▸ About this exercise
What you give back should be exactly the lines from the one with "Instruction: Expand the Screen Options panel" through the end of the data, without the pictures.

▸ Data shown
*-*-*

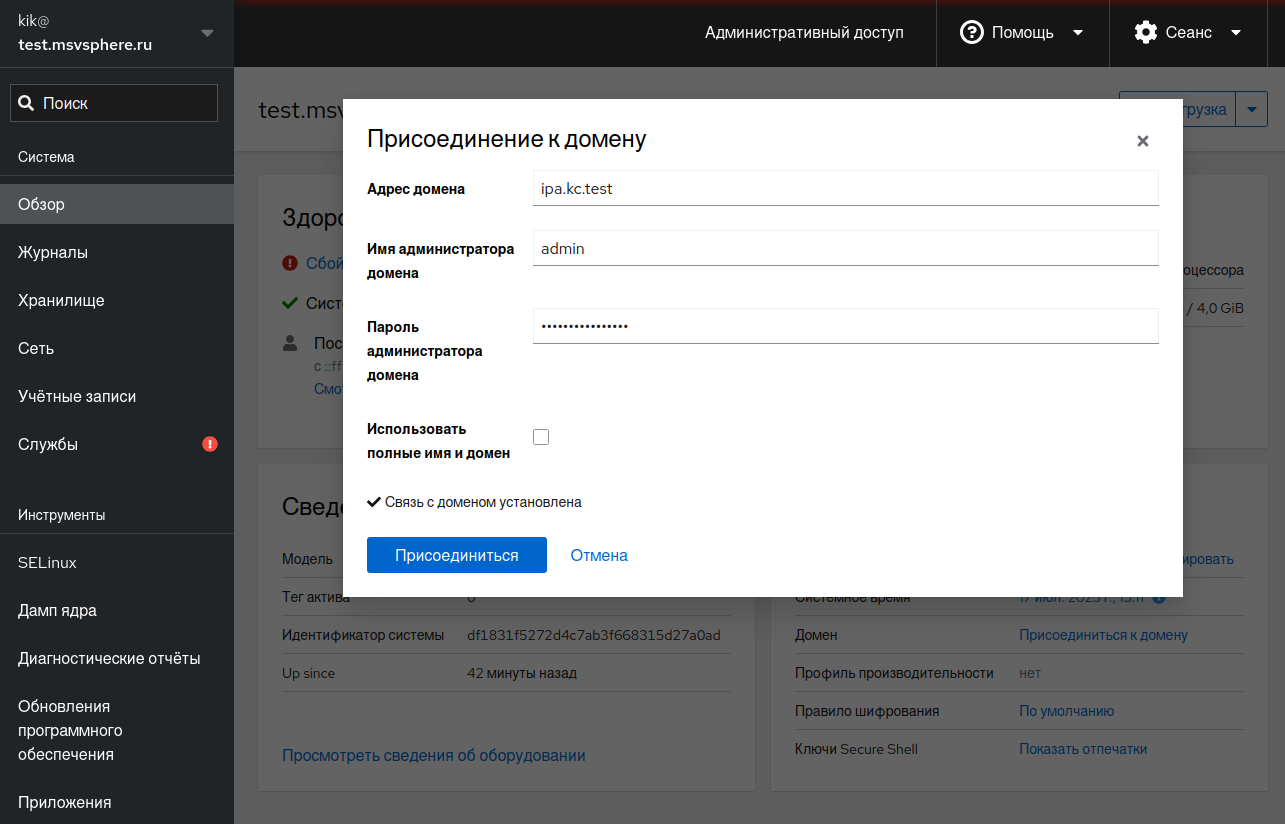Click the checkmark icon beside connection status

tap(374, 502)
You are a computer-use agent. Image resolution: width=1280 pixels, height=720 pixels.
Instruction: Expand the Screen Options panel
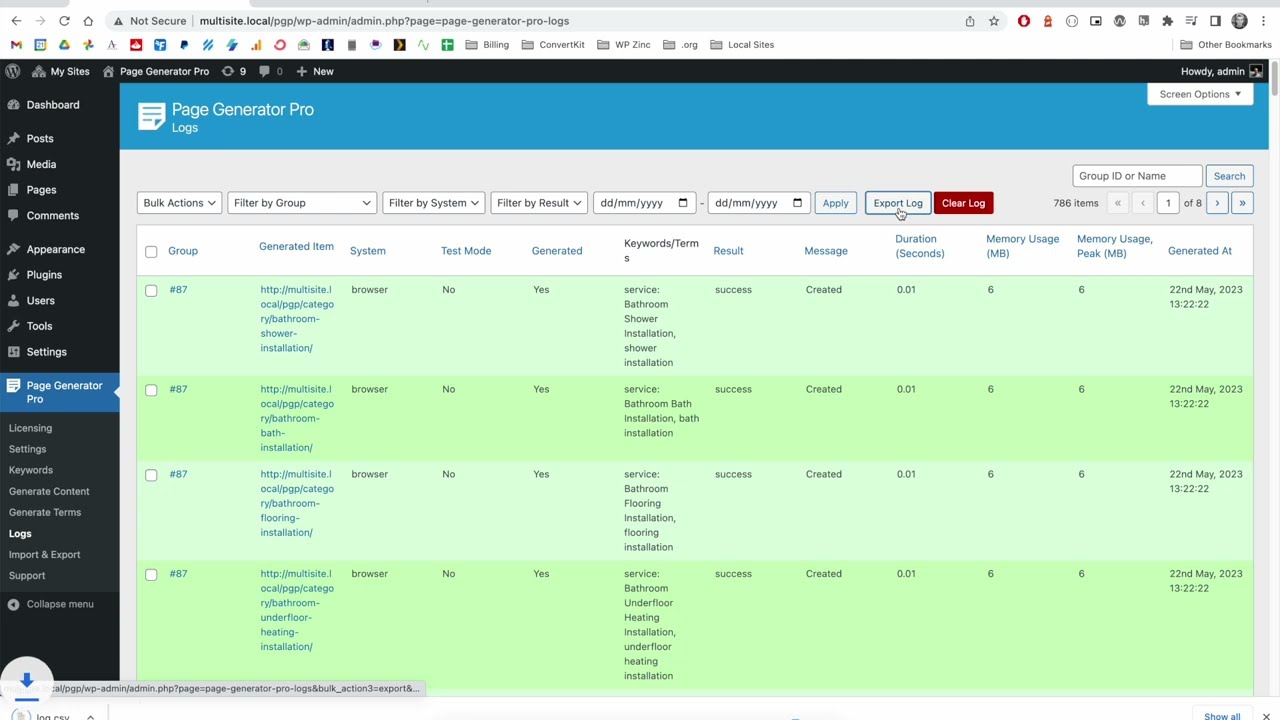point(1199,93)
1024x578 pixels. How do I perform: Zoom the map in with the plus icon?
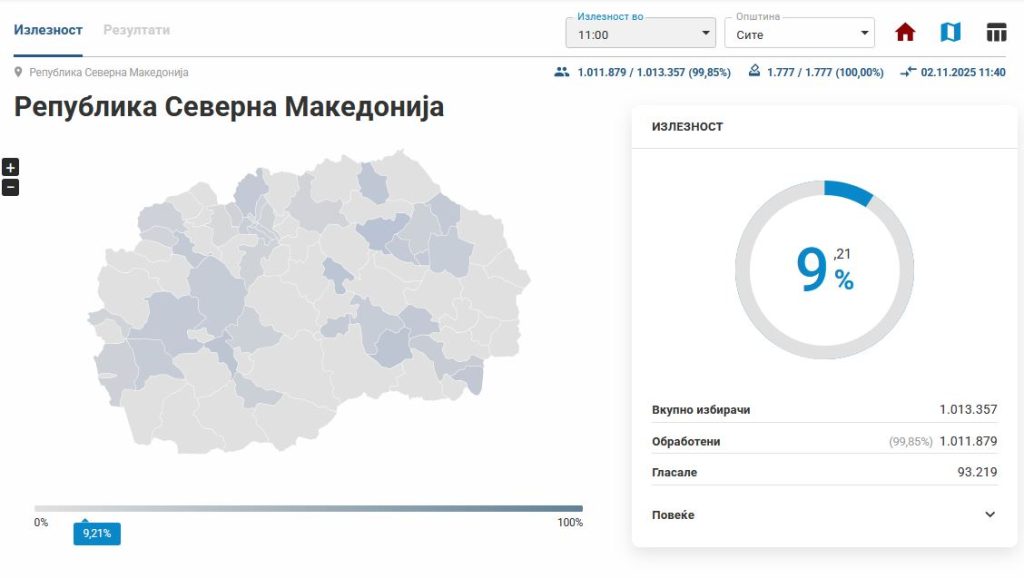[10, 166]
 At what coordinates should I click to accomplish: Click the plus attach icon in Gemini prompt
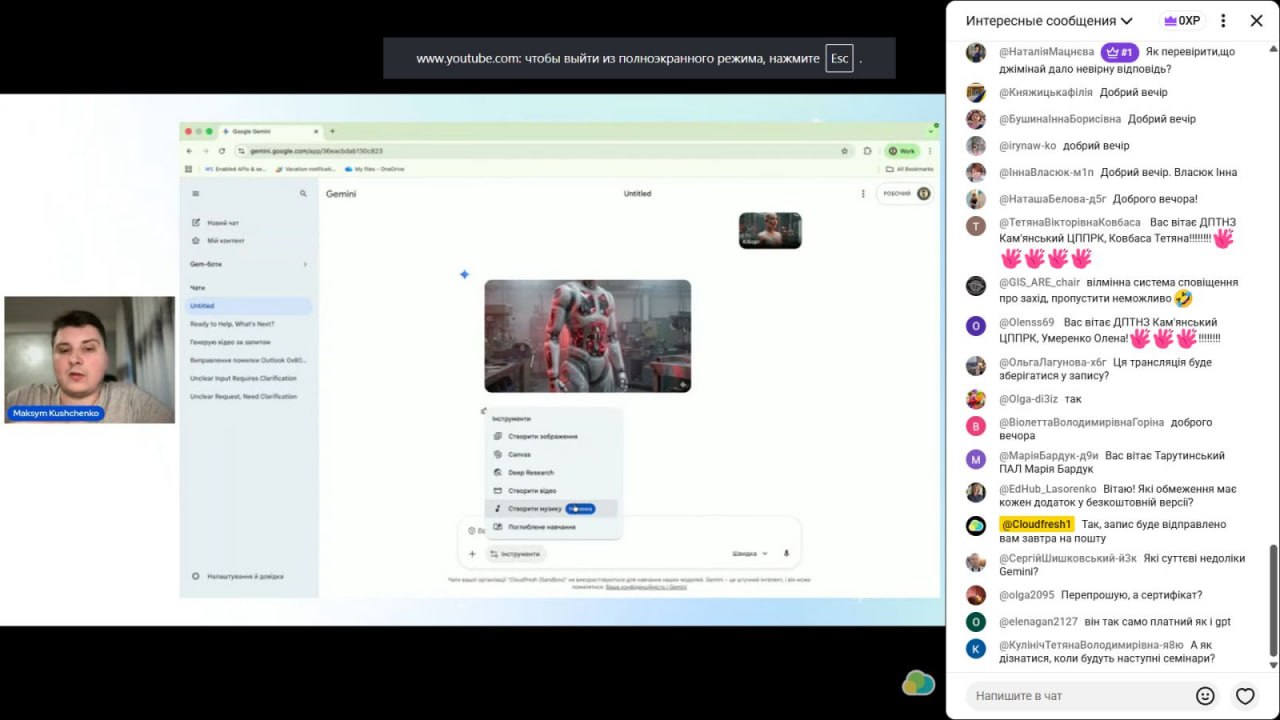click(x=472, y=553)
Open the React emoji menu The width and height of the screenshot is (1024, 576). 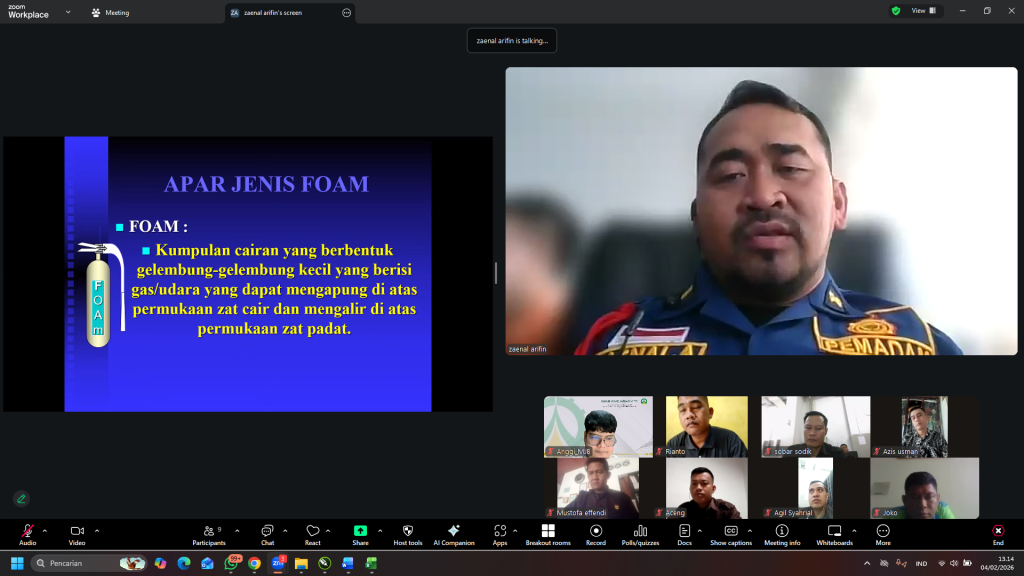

*-*-*

▸ Expected answer
Instruction: Expand the Screen Options panel
point(1199,93)
1024x578 pixels. How do I perform: Zoom the map in with the plus icon?
[10, 166]
 At what coordinates should I click to accomplish: Click the plus attach icon in Gemini prompt
click(x=472, y=553)
Open the React emoji menu The width and height of the screenshot is (1024, 576). 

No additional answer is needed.